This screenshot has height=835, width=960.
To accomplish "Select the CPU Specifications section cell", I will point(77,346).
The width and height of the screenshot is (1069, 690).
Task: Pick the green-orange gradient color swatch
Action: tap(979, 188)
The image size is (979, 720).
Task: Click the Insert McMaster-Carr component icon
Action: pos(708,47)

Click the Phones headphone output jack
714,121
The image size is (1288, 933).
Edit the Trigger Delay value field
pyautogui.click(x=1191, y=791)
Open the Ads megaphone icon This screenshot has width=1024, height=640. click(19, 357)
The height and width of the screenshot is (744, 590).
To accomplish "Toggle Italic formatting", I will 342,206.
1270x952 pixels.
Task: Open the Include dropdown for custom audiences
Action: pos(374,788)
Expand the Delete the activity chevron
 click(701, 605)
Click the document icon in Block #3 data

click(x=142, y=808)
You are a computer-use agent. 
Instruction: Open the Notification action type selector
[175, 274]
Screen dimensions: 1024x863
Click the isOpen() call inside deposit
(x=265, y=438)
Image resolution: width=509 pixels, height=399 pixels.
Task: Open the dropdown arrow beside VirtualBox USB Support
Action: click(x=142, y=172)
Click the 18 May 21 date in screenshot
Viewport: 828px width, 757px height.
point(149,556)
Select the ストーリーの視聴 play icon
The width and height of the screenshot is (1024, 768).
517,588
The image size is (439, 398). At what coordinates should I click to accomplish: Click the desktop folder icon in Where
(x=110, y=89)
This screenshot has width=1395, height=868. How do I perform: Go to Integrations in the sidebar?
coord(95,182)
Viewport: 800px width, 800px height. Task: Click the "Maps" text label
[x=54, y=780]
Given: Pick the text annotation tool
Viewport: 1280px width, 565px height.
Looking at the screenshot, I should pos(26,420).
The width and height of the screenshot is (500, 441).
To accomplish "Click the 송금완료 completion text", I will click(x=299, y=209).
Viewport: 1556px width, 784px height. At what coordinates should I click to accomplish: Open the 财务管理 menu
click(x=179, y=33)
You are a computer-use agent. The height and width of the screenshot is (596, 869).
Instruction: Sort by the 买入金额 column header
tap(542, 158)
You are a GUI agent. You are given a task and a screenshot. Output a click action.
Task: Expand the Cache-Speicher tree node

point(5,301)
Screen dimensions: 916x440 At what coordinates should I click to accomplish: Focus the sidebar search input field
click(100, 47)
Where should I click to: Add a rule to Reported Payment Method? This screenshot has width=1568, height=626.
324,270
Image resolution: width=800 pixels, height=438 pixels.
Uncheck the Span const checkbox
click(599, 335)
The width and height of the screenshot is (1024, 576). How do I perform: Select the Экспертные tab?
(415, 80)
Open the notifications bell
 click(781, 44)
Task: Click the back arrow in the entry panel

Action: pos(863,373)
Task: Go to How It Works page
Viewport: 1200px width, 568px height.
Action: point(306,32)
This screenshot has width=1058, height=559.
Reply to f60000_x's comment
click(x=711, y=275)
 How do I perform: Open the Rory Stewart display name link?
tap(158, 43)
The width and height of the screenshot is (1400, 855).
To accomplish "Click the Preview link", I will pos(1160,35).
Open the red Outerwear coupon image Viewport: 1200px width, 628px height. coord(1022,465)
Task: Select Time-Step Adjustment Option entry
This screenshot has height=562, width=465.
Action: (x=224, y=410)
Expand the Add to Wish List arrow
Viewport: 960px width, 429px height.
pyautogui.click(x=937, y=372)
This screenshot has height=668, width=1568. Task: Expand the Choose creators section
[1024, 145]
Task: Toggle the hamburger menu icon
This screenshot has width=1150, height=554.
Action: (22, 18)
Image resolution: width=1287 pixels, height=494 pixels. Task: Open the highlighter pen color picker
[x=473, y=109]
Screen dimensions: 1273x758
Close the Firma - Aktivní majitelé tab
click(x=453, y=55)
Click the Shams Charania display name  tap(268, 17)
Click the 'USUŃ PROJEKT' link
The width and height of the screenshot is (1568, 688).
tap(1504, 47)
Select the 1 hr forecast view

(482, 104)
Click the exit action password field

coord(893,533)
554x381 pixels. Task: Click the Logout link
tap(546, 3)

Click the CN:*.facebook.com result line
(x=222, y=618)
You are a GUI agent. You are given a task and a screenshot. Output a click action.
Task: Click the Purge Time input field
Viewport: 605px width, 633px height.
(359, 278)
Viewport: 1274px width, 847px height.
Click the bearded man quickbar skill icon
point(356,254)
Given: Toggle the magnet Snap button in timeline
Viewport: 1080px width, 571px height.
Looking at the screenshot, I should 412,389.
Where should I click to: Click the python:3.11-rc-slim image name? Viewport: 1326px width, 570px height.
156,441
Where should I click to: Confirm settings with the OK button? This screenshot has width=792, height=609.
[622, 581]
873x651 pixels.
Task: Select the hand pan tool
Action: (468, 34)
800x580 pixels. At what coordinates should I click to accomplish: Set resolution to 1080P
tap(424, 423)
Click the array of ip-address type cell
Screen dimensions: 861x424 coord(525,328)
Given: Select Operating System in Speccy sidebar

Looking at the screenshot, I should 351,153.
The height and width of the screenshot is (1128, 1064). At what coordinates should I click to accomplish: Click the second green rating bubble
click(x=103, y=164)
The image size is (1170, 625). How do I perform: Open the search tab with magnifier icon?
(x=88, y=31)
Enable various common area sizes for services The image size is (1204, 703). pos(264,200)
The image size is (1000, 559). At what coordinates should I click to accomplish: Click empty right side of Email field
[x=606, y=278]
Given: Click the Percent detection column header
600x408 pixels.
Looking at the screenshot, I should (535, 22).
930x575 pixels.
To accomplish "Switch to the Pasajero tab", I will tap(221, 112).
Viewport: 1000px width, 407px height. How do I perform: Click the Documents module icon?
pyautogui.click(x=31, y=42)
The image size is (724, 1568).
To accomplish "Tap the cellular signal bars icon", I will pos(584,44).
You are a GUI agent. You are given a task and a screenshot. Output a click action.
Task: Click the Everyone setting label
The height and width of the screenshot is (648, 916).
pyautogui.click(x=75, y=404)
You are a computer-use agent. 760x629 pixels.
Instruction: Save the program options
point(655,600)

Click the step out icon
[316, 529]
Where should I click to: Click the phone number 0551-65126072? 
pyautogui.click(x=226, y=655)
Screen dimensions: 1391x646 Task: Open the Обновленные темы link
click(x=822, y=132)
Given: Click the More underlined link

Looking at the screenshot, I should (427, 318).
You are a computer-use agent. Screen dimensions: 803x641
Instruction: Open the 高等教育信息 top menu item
---
▶ WORK TO BE COMPLETED: A verbatim copy of all the entries is the expected result.

▶ SOLUTION TO THIS EXERCISE:
This screenshot has height=835, width=960.
To accomplish "Select the CPU Specifications section cell", I will point(77,346).
The width and height of the screenshot is (1069, 690).
Task: Pick the green-orange gradient color swatch
Action: tap(979, 188)
The image size is (979, 720).
Task: Click the Insert McMaster-Carr component icon
Action: pos(708,47)

Click the Phones headphone output jack
714,121
The image size is (1288, 933).
Edit the Trigger Delay value field
pyautogui.click(x=1191, y=791)
Open the Ads megaphone icon This screenshot has width=1024, height=640. click(19, 357)
The height and width of the screenshot is (744, 590).
To accomplish "Toggle Italic formatting", I will 342,206.
1270x952 pixels.
Task: Open the Include dropdown for custom audiences
Action: pos(374,788)
Expand the Delete the activity chevron
 click(701, 605)
Click the document icon in Block #3 data

click(x=142, y=808)
You are a computer-use agent. 
Instruction: Open the Notification action type selector
[175, 274]
Screen dimensions: 1024x863
Click the isOpen() call inside deposit
(x=265, y=438)
Image resolution: width=509 pixels, height=399 pixels.
Task: Open the dropdown arrow beside VirtualBox USB Support
Action: click(x=142, y=172)
Click the 18 May 21 date in screenshot
Viewport: 828px width, 757px height.
point(149,556)
Select the ストーリーの視聴 play icon
The width and height of the screenshot is (1024, 768).
517,588
The image size is (439, 398). At what coordinates should I click to accomplish: Click the desktop folder icon in Where
(x=110, y=89)
This screenshot has width=1395, height=868. How do I perform: Go to Integrations in the sidebar?
coord(95,182)
Viewport: 800px width, 800px height. Task: Click the "Maps" text label
[x=54, y=780]
Given: Pick the text annotation tool
Viewport: 1280px width, 565px height.
Looking at the screenshot, I should pos(26,420).
The width and height of the screenshot is (500, 441).
To accomplish "Click the 송금완료 completion text", I will click(x=299, y=209).
Viewport: 1556px width, 784px height. At what coordinates should I click to accomplish: Open the 财务管理 menu
click(x=179, y=33)
You are a computer-use agent. The height and width of the screenshot is (596, 869).
Instruction: Sort by the 买入金额 column header
tap(542, 158)
You are a GUI agent. You are given a task and a screenshot. Output a click action.
Task: Expand the Cache-Speicher tree node

point(5,301)
Screen dimensions: 916x440 At what coordinates should I click to accomplish: Focus the sidebar search input field
click(100, 47)
Where should I click to: Add a rule to Reported Payment Method? This screenshot has width=1568, height=626.
324,270
Image resolution: width=800 pixels, height=438 pixels.
Uncheck the Span const checkbox
click(599, 335)
The width and height of the screenshot is (1024, 576). How do I perform: Select the Экспертные tab?
(415, 80)
Open the notifications bell
 click(781, 44)
Task: Click the back arrow in the entry panel

Action: pos(863,373)
Task: Go to How It Works page
Viewport: 1200px width, 568px height.
Action: point(306,32)
This screenshot has width=1058, height=559.
Reply to f60000_x's comment
click(x=711, y=275)
 How do I perform: Open the Rory Stewart display name link?
tap(158, 43)
The width and height of the screenshot is (1400, 855).
To accomplish "Click the Preview link", I will pos(1160,35).
Open the red Outerwear coupon image Viewport: 1200px width, 628px height. coord(1022,465)
Task: Select Time-Step Adjustment Option entry
This screenshot has height=562, width=465.
Action: (x=224, y=410)
Expand the Add to Wish List arrow
Viewport: 960px width, 429px height.
pyautogui.click(x=937, y=372)
This screenshot has height=668, width=1568. Task: Expand the Choose creators section
[1024, 145]
Task: Toggle the hamburger menu icon
This screenshot has width=1150, height=554.
Action: (22, 18)
Image resolution: width=1287 pixels, height=494 pixels. Task: Open the highlighter pen color picker
[x=473, y=109]
Screen dimensions: 1273x758
Close the Firma - Aktivní majitelé tab
click(x=453, y=55)
Click the Shams Charania display name  tap(268, 17)
Click the 'USUŃ PROJEKT' link
The width and height of the screenshot is (1568, 688).
tap(1504, 47)
Select the 1 hr forecast view

(482, 104)
Click the exit action password field

coord(893,533)
554x381 pixels. Task: Click the Logout link
tap(546, 3)

Click the CN:*.facebook.com result line
(x=222, y=618)
You are a GUI agent. You are given a task and a screenshot. Output a click action.
Task: Click the Purge Time input field
Viewport: 605px width, 633px height.
(359, 278)
Viewport: 1274px width, 847px height.
Click the bearded man quickbar skill icon
point(356,254)
Given: Toggle the magnet Snap button in timeline
Viewport: 1080px width, 571px height.
Looking at the screenshot, I should 412,389.
Where should I click to: Click the python:3.11-rc-slim image name? Viewport: 1326px width, 570px height.
156,441
Where should I click to: Confirm settings with the OK button? This screenshot has width=792, height=609.
[622, 581]
873x651 pixels.
Task: Select the hand pan tool
Action: (468, 34)
800x580 pixels. At what coordinates should I click to accomplish: Set resolution to 1080P
tap(424, 423)
Click the array of ip-address type cell
Screen dimensions: 861x424 coord(525,328)
Given: Select Operating System in Speccy sidebar

Looking at the screenshot, I should 351,153.
The height and width of the screenshot is (1128, 1064). At what coordinates should I click to accomplish: Click the second green rating bubble
click(x=103, y=164)
The image size is (1170, 625). How do I perform: Open the search tab with magnifier icon?
(x=88, y=31)
Enable various common area sizes for services The image size is (1204, 703). pos(264,200)
The image size is (1000, 559). At what coordinates should I click to accomplish: Click empty right side of Email field
[x=606, y=278]
Given: Click the Percent detection column header
600x408 pixels.
Looking at the screenshot, I should (535, 22).
930x575 pixels.
To accomplish "Switch to the Pasajero tab", I will tap(221, 112).
Viewport: 1000px width, 407px height. How do I perform: Click the Documents module icon?
pyautogui.click(x=31, y=42)
The image size is (724, 1568).
To accomplish "Tap the cellular signal bars icon", I will pos(584,44).
You are a GUI agent. You are given a task and a screenshot. Output a click action.
Task: Click the Everyone setting label
The height and width of the screenshot is (648, 916).
pyautogui.click(x=75, y=404)
You are a computer-use agent. 760x629 pixels.
Instruction: Save the program options
point(655,600)

Click the step out icon
[316, 529]
Where should I click to: Click the phone number 0551-65126072? 
pyautogui.click(x=226, y=655)
Screen dimensions: 1391x646 Task: Open the Обновленные темы link
click(x=822, y=132)
Given: Click the More underlined link

Looking at the screenshot, I should (427, 318).
You are a computer-use agent. Screen dimensions: 803x641
Instruction: Open the 高等教育信息 top menu item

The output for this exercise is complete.